• **SOURCE DATA**:
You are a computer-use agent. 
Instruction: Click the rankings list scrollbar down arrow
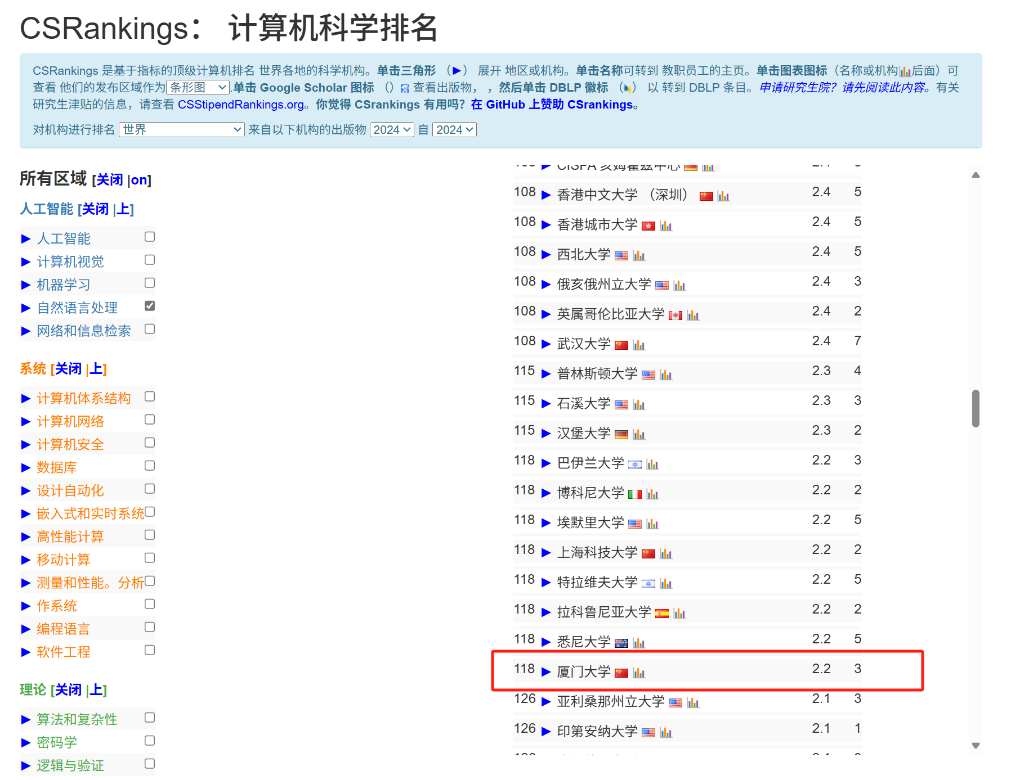click(975, 744)
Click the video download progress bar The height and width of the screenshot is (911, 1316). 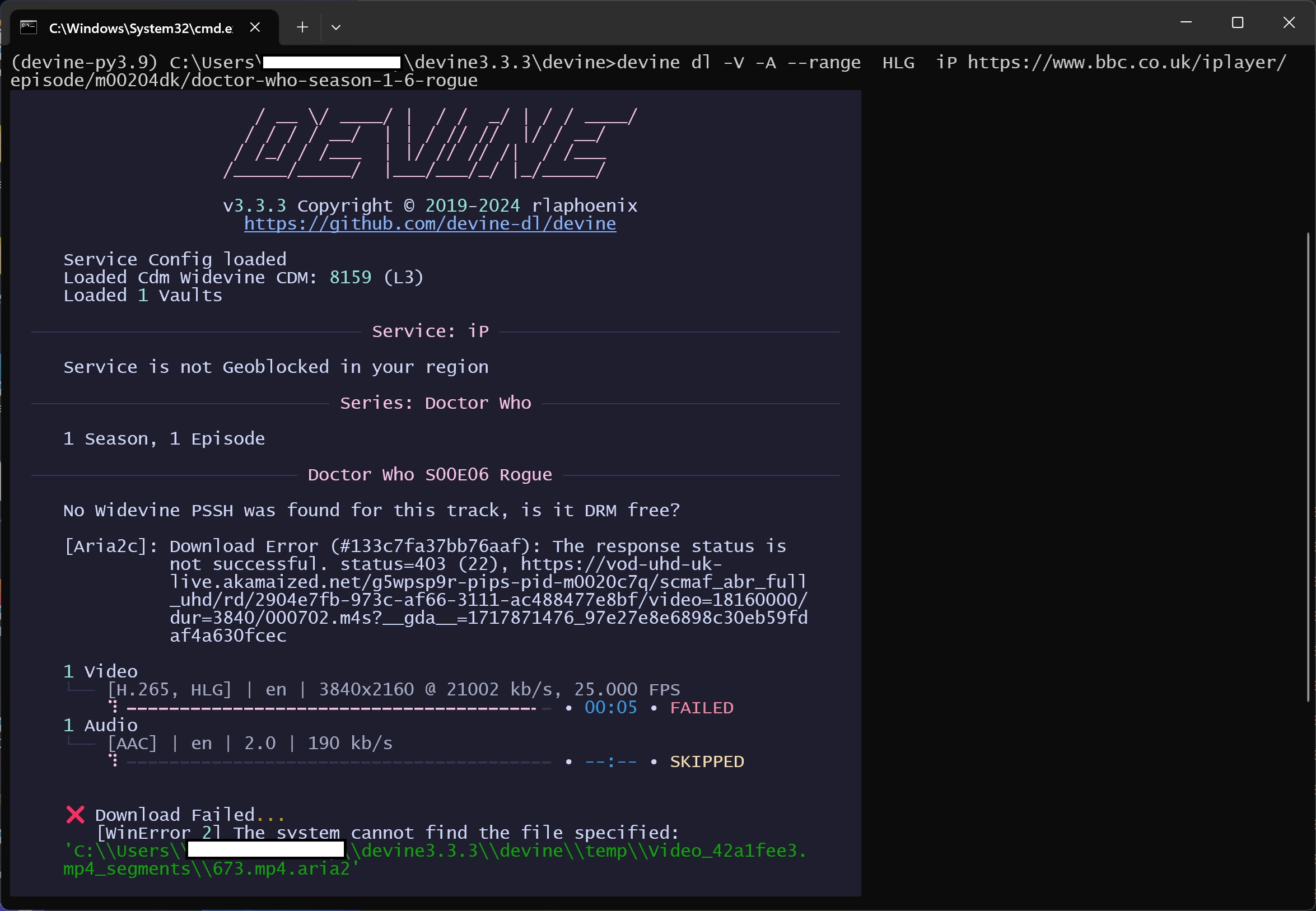[331, 708]
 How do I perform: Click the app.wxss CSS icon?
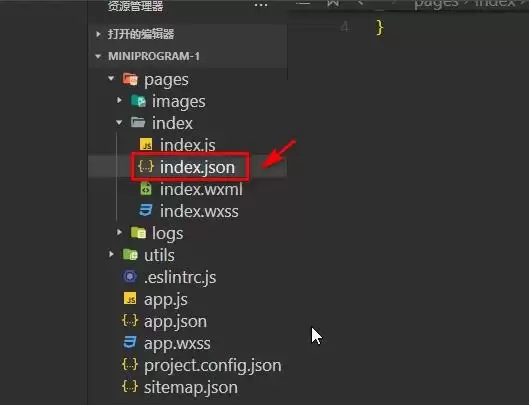(130, 343)
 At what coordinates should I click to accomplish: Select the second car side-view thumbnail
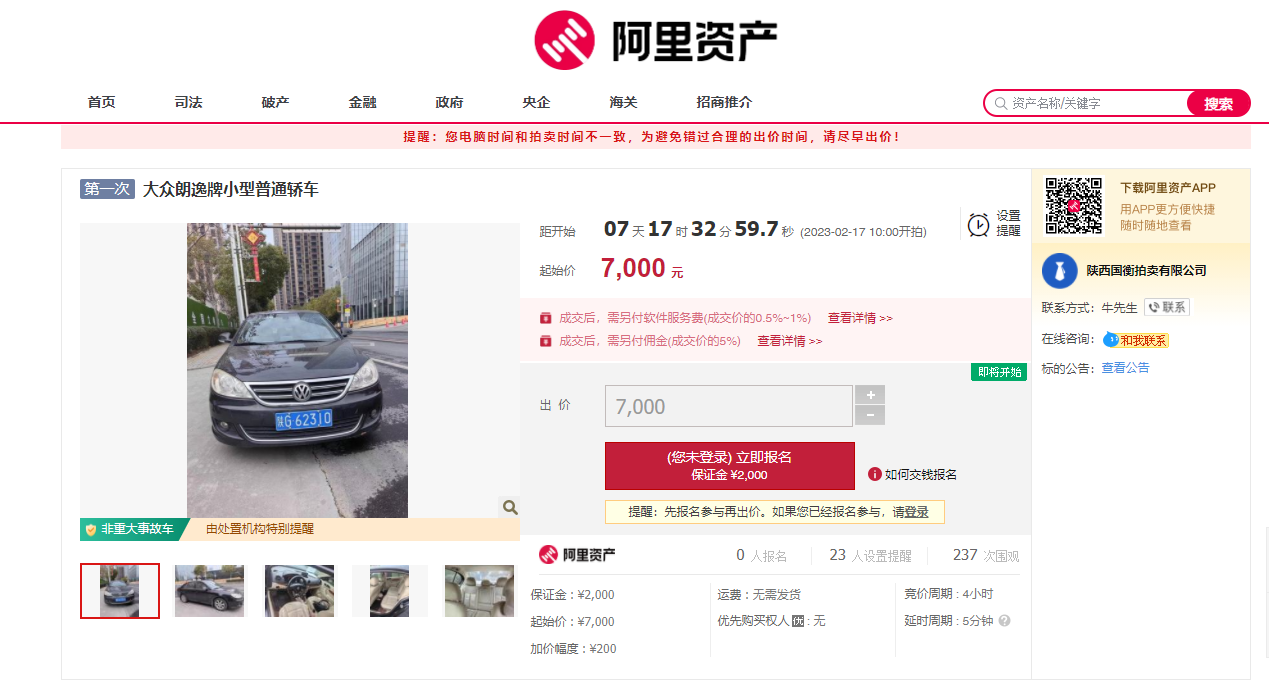pos(209,591)
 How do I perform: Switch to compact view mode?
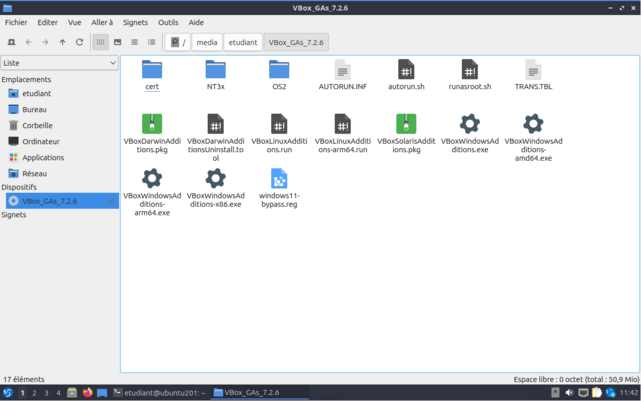tap(134, 42)
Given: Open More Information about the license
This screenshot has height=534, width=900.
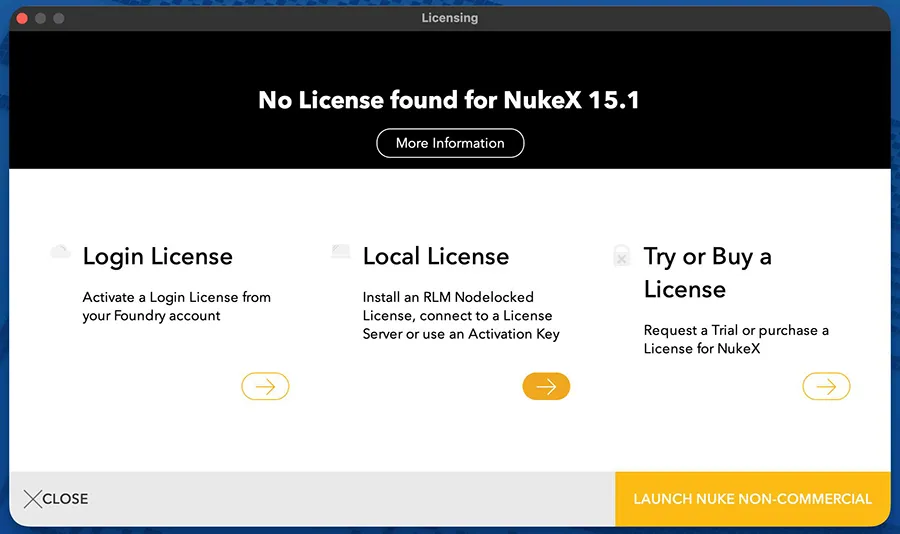Looking at the screenshot, I should coord(450,143).
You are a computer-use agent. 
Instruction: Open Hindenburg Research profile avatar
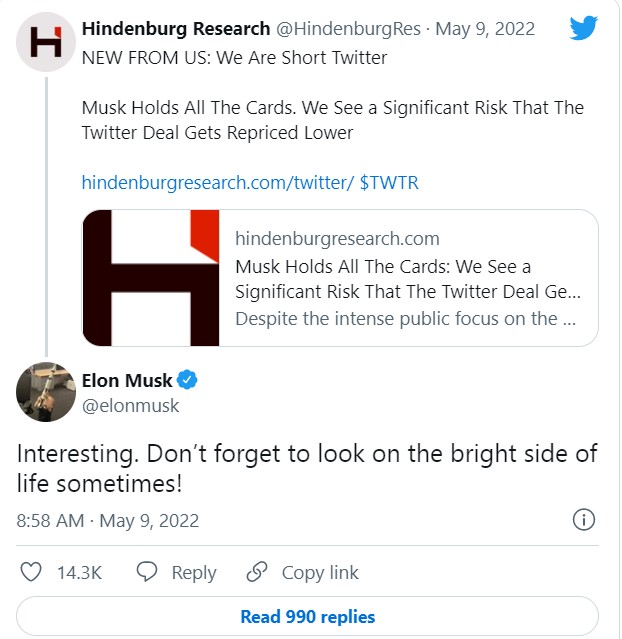[46, 43]
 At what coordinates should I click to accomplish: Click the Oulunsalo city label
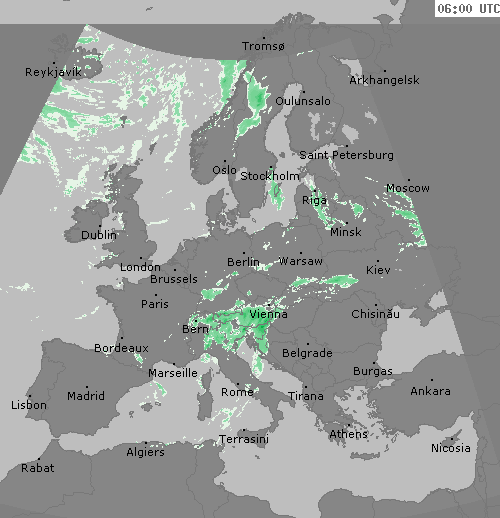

• **SET TASK**:
Rewrite the rows starting at the line that contains "At what coordinates should I click to accomplish: Select" and ending at the end of the rows, with "compact" replaced by "list" and nothing else changed. Give only those lines, without the pictures.

• **RESULT OF THIS EXERCISE**:
 At what coordinates should I click to accomplish: Select the second car side-view thumbnail
pos(209,591)
 How do I perform: Switch to list view mode?
tap(134, 42)
Given: Open More Information about the license
This screenshot has height=534, width=900.
Looking at the screenshot, I should coord(450,143).
You are a computer-use agent. 
Instruction: Open Hindenburg Research profile avatar
[46, 43]
 At what coordinates should I click to accomplish: Click the Oulunsalo city label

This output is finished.